Entries on target coordinates:
▼

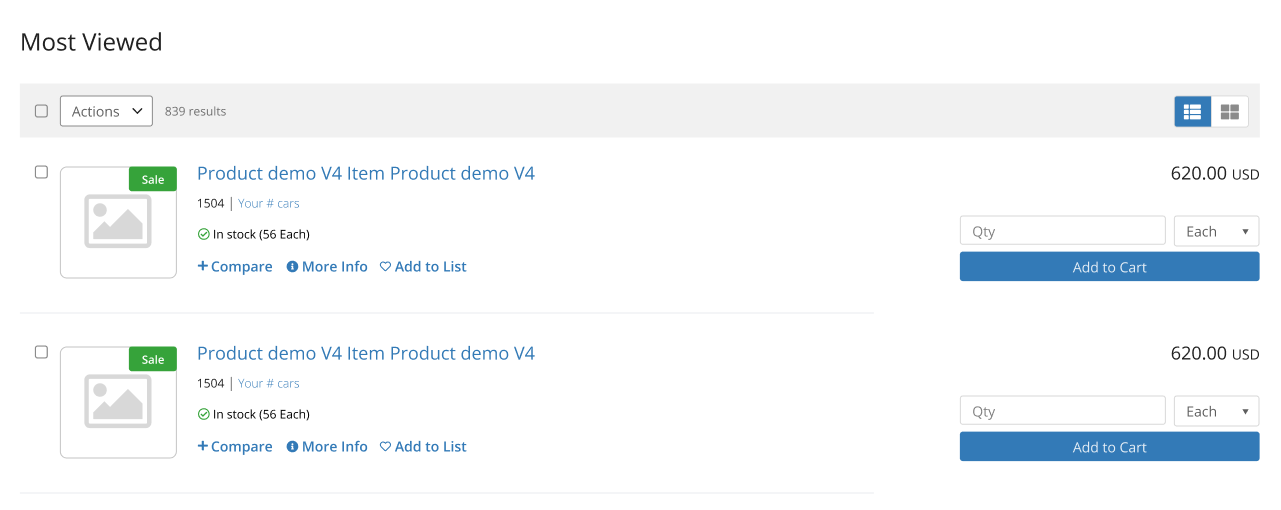Open the 'Your # cars' link on second product
The height and width of the screenshot is (510, 1281).
pos(268,383)
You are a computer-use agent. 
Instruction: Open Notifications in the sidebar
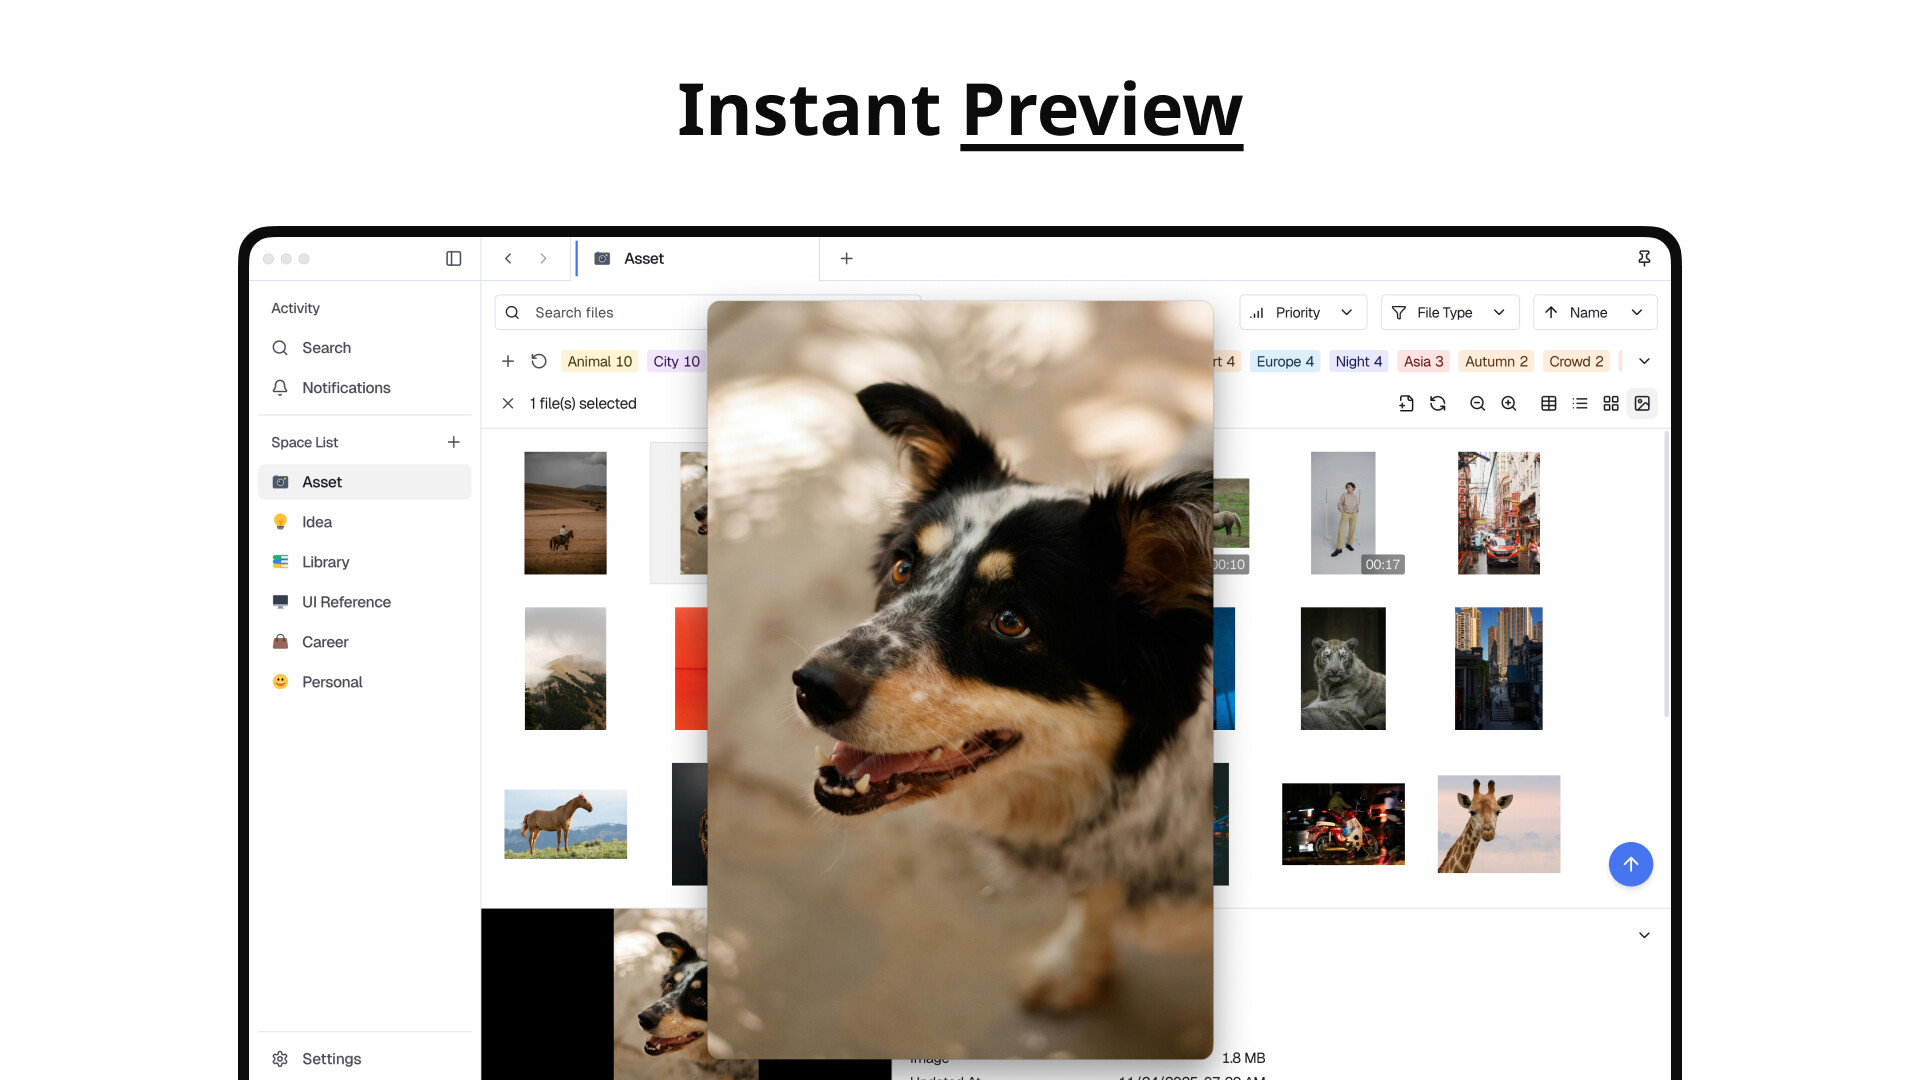[x=346, y=388]
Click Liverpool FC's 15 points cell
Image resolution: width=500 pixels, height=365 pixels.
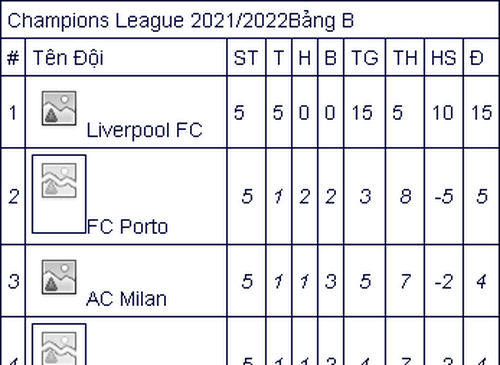tap(481, 112)
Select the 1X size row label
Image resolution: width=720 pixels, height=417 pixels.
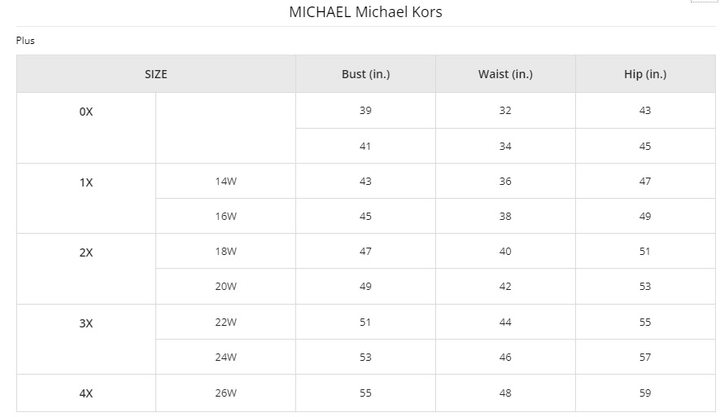86,182
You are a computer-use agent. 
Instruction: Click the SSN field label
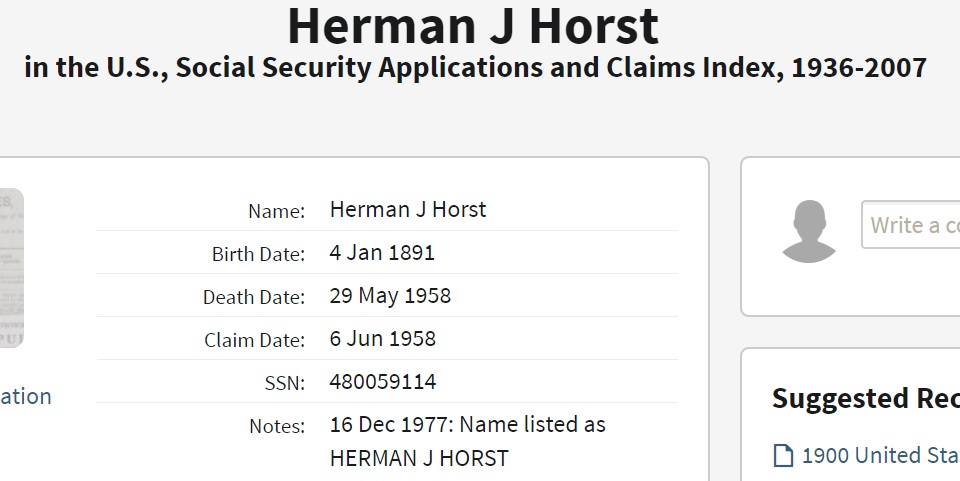284,383

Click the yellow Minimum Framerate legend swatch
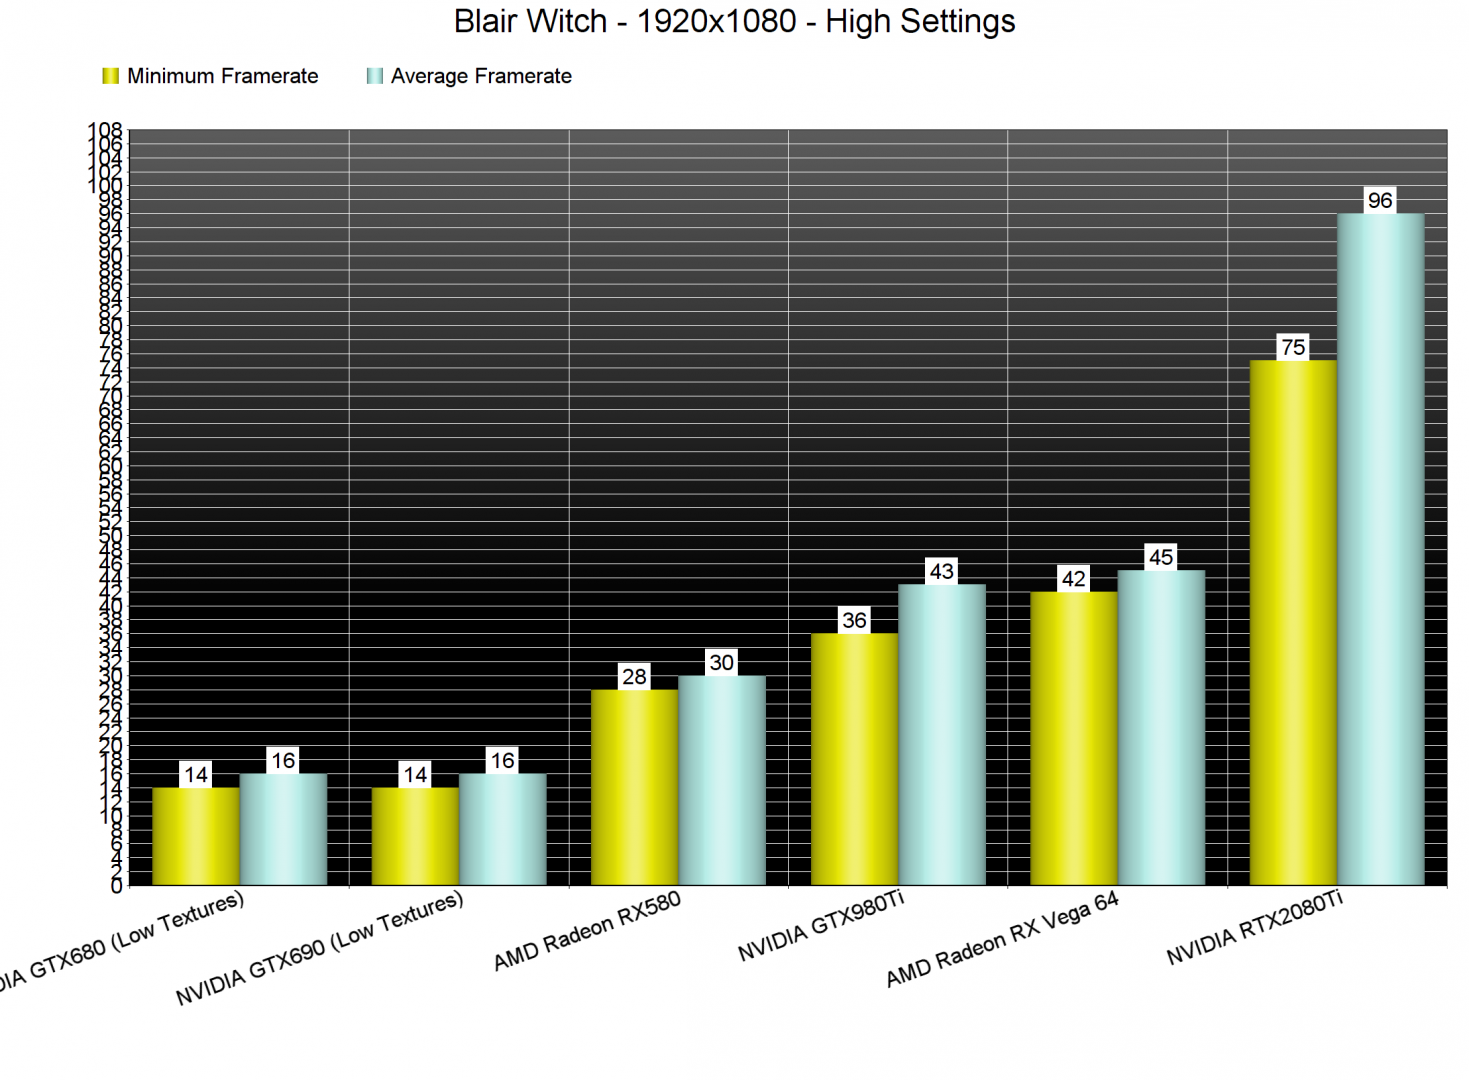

▲

Reproduce all the items above, changing every instance of "Click" to "Tap" and leaving everything else unchanged. Omit the pictures from your answer.

EXPECTED OUTPUT:
Open the 'Your # cars' link on second product
The height and width of the screenshot is (510, 1281).
pos(268,383)
You are a computer-use agent. 
Instruction: Open Notifications in the sidebar
[x=346, y=388]
Tap Liverpool FC's 15 points cell
Image resolution: width=500 pixels, height=365 pixels.
tap(481, 112)
Select the 1X size row label
Image resolution: width=720 pixels, height=417 pixels.
86,182
You are a computer-use agent. 
Instruction: Tap the SSN field label
284,383

Tap the yellow Minimum Framerate legend swatch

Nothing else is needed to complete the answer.